[PAGE EXCERPT]
Jack Lemmon received his fourth Oscar nomination for portraying Joe Clay in Days of Wine and Roses.
Jack Lemmon received his first dramatic Oscar nomination after a three Oscar nominations for comedic performances. This certainly was his chance to shine in a dramatic sense. He begins in the film, with his character as a not overly spectacular sort of man who works as a public relations man for a company that requires him to do sometime degrading work like finding women for a party. Lemmon does not go for any cheap laughs with his behavior with this performance. He does not try to do any of his standard Lemmon behavior and plays Joe as a pretty standard person, that there is not anything that special about, and that is what leads to the strength later on in his performance. One thing Lemmon did brilliantly early on with his performance was his extremely subtle indications of his future alcoholism. Lemmon carefully showed him hold onto his drink a little tighter, and a little harder perhaps than a common social drinker. This was something small but somethign brilliant Lemmon did.
Joe soon finds love in the secretary Kristen (Lee Remick) of one of the people he works for. Their relationship works because both Lemmon and Remick really try for a pretty realistic romance. They conflict at first, but only briefly. They never seem to be going for an over the top Hollywood romance, and play it as just two people who have fallen in love which works far more effective. The two eventual find something which they have a lot of fun together that is of course Alcohol. The way Lemmon introduces her to it, is brilliantly played by Lemmon as him just basically wanting her in one the fun with him. Fun is also what they do have together, and their natural fun they have while drinking is both fascinating and disturbing. It is difficult thing to show the fun they are having without over doing it or making it disingenuous but both are actors pull it off magnificently.
Now after awhile of being married and drinking the adverse effects of drinking start to show, which allows Lemmon to really triumph in his performance. The first extreme indication of how bad the effect on him comes from an outburst against his wife when he cannot find a drink. Lemmon leads to these problems particularly well showing how Joe is always very much attached to his drinking and carefully shows how it grows on him. His first outburst though really is terrifying because how real Lemmon is and how cruel Joe becomes while looking for drinking having an intense hate for everyone and everything. Joe immediately calms down after he has a drink, and becomes regretful. Lemmon shows Joe, with pure realism, and it is really chilling scene because of Lemmon great performance.
They both are no longer able to keep a job to support their drinking and their daughter so they live with Kristen's father (Charles Bickford). In the sequences at his green house they are simply fascinating, first in their scene where Joe sneaks in Alcohol. The way they drink it and enjoy, it has the right oddity to it that really is disconcerting. There seems something odd, and unnatural about what they are doing, yet it rings completely true due to the drunken joy the two bring in the role, something that is almost disturbing. Not as disturbing though as the scene where Lemmon goes to look for another one in a pot in the greenhouse during a thunder storm. His breakdown in this scene is frightening creating a nightmarish scene through his performance, that simply feels almost too real. It is a brilliant scene and a remarkable feat from Lemmon.

[ENTRIES SUPPLIED]
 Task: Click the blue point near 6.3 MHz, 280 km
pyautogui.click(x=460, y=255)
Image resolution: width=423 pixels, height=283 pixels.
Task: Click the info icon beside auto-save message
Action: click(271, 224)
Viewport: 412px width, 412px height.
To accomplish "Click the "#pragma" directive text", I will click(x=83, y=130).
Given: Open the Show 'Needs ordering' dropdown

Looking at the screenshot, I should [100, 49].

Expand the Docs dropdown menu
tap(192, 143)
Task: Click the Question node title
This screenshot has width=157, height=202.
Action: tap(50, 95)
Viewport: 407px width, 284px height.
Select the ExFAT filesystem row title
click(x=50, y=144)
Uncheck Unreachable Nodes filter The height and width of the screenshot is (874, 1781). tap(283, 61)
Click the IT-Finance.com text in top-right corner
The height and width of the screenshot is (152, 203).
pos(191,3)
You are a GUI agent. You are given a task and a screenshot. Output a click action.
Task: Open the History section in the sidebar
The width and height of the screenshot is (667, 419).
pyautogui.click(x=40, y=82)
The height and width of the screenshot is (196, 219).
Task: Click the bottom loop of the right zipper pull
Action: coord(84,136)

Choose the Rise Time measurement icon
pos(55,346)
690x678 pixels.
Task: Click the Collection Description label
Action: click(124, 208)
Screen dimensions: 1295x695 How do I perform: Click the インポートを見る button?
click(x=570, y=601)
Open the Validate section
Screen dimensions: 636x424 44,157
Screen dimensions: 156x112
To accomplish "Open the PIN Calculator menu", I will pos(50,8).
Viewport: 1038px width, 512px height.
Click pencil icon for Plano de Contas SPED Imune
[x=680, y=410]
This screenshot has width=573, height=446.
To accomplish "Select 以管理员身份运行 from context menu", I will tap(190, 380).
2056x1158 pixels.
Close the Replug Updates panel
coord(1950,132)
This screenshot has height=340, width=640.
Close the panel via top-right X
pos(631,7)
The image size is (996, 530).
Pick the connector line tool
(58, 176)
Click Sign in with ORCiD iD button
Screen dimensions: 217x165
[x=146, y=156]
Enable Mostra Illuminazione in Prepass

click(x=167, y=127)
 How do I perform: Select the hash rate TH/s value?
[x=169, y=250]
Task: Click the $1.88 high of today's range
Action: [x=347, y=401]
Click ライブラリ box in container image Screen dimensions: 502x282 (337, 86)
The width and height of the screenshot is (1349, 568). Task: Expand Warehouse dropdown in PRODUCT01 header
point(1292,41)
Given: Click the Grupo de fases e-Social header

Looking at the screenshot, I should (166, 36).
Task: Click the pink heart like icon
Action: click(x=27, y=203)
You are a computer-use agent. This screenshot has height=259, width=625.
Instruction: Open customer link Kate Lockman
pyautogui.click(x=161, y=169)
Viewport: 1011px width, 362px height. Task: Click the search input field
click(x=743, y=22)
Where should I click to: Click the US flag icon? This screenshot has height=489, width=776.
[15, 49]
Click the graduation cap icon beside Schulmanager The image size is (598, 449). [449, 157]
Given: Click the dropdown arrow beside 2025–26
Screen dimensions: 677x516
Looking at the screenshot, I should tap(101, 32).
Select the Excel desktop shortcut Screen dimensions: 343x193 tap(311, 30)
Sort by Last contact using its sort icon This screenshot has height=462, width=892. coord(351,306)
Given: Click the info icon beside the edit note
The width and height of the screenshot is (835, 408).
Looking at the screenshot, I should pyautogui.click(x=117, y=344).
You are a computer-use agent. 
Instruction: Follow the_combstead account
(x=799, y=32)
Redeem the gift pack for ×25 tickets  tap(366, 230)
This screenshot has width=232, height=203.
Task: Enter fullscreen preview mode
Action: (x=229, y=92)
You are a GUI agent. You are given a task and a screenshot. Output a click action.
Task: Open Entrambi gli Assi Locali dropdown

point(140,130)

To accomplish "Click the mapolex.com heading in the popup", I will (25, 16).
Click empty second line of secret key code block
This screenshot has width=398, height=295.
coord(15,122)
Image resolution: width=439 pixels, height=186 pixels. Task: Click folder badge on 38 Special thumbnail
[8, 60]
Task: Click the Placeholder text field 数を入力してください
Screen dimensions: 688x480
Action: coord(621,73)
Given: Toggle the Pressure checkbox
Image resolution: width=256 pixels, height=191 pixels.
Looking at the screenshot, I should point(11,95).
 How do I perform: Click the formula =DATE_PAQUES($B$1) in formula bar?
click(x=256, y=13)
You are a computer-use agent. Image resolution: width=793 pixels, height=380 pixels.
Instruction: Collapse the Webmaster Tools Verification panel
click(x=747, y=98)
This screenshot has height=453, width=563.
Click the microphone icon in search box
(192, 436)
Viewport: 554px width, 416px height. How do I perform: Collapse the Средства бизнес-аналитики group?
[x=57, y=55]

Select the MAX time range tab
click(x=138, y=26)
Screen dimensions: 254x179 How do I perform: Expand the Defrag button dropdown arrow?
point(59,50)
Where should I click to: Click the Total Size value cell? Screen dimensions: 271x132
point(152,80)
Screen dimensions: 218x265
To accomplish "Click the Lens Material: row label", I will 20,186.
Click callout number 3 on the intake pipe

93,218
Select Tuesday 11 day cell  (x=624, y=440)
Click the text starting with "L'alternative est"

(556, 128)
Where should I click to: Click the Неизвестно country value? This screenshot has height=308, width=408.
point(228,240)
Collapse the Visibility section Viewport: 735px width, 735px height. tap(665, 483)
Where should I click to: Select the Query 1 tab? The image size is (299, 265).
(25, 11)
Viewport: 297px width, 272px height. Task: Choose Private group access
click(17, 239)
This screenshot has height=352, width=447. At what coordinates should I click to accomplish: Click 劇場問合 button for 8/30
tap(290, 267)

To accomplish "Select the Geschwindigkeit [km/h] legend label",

[REQUIRED TASKS]
[1] From the review of Days of Wine and Roses, return the stretch from "Now after awhile" through "Lemmon great performance." word for word.
[2] Name every actor mentioned in the review of Days of Wine and Roses.

[RESULTS]
[1]
Now after awhile of being married and drinking the adverse effects of drinking start to show, which allows Lemmon to really triumph in his performance. The first extreme indication of how bad the effect on him comes from an outburst against his wife when he cannot find a drink. Lemmon leads to these problems particularly well showing how Joe is always very much attached to his drinking and carefully shows how it grows on him. His first outburst though really is terrifying because how real Lemmon is and how cruel Joe becomes while looking for drinking having an intense hate for everyone and everything. Joe immediately calms down after he has a drink, and becomes regretful. Lemmon shows Joe, with pure realism, and it is really chilling scene because of Lemmon great performance.

[2] Jack Lemmon, Lee Remick, Charles Bickford